Considering the general lack of enterprise support, even if big companies want to buy only from big solution providers, itis true that most of open source packages are backed by small vendors, with no or little ecosystem and poorly connected with bigger players.

Indemnification and intellectual property and compliance issues seem interesting to some customers, even if this year might be not the year of software risk management, IP is not a laughing matter.

Vendors enjoy open source innovation, think of the linux-embedded case, or the many initiatives in the mobile arena. Sequential innovation within technological clubs demands participation, and membership is not for free.

Open source software potentially saves industry over 36% in software R&D, and it is no surprise that vendors like the idea. Influencing or leading an open source project is about adopting a symbiotic approach and this is not for free too.

A strong brand comes with a business, but considering that appropriating returns from commons is not trivial many open source companies tend to to spend little money to build their brand.

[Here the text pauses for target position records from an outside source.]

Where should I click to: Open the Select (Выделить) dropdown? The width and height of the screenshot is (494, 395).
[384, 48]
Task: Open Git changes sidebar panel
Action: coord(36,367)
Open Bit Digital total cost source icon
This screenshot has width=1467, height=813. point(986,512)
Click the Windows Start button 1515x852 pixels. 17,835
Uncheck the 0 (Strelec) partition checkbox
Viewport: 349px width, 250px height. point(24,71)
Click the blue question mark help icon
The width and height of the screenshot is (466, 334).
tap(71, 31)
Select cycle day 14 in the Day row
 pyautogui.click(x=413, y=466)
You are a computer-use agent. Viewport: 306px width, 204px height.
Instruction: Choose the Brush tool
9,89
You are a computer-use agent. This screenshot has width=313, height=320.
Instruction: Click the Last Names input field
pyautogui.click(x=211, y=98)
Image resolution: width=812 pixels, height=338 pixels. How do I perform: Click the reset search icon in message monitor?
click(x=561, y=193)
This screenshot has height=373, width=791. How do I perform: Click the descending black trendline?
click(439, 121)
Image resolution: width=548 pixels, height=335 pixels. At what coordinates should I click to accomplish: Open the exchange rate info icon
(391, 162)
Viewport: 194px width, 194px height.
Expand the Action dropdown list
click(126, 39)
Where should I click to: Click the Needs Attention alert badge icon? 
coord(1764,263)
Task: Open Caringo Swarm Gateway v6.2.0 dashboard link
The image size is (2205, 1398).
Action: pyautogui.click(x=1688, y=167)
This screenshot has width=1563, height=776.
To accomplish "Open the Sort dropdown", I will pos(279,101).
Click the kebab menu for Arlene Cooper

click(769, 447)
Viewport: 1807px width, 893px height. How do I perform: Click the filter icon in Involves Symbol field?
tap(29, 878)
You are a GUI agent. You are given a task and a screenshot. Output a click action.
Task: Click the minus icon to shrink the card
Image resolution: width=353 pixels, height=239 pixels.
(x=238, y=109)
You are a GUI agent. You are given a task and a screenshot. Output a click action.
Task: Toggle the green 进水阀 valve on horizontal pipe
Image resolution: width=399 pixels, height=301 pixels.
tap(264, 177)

Protecting open source IP is important, and alliances and acquisitions can play a role here.

Vendors to have full visibility into the code base need to track contributions, trying to balance company’s interests with communities’ ones, not always an easy goal to achieve.

Loosely joined open source components require some effort to be integrated, few open source vendors spend time integrating their products with many other ones, leaving some space for open source stack businesses.

I want to credit and thank Stephen Walli for his great contribution, and all attendees to make the workshop conference such an interesting experience.